>> START Document excerpt
All data lives in the ./data/ directory. This is not included in the repository and you will need to download it from the associated Zenodo entry. We were also not able to provide the ./data/ena.smi file, which is the catalogue of compounds screened in the last step of the challenge. You will need to download the screening collection from the Enamine website. Note that the data is not in the same format as the one used in the challenge, so you will need to convert it to the SMILES,ID (no header) format and save it as ./data/ena.smi. We did this using the notebook clean_smis.ipynb.

Before you begin, there is also some additional code for data exploration in explore.ipynb, which contains potential interesting insights about the data and also some of the generated models. It also mentions a few preliminary scripts that you should execute in order to prepare data for some of the next steps.

Running the code

This will walk you through the notebooks and scripts that need to be executed to reproduce the submission files for each step of the challenge.
>> END Document excerpt
>> START Data section
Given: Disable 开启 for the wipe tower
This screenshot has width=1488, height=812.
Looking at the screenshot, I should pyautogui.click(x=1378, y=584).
>> END Data section
**Problems to work on:**
1. In the repository guide, which notebook was used to convert the Enamine screening collection into the required format?
2. Resume the repository guide from where it stops.

**Responses per task:**
1. The notebook clean_smis.ipynb.

2.
Step 1

Submission 1

This submission is a simple XGBoost model trained on just literature data and nothing else. It does not use the DEL data at all. We tried to use this as a baseline to evaluate all the other models, but in the end it turned as the best approach to use with XGBoost. Therefore, we further developed it in the second step instead of all the other models. Both training and predictions is facilitated through this notebook:

clean_models_th.ipynb

The notebook also contains models based on thresholded DEL data (on TARGET_VALUE -> to reduce noise from low activity compounds) combined with the literature data. This was better than using the DEL data alone, but still resulted in worse anticipated performance based on our test sets.

Submission 2

This submission is a simple XGBoost model trained on literature data and DEL data combined. It uses the same data as the previous submission, but also adds univariate filtering of features to make the model as simple as possible. This was done to potentially decrease the complexity of the model and be less sensitive to noise in the DEL data. The training and generation of submission files is facilitated through this notebook:

clean_models_th_feat_selection.ipynb

In the end, we did not see much difference in performance on our test sets, but we still decided to include them in the submission so that we have at least one model based on the DEL data.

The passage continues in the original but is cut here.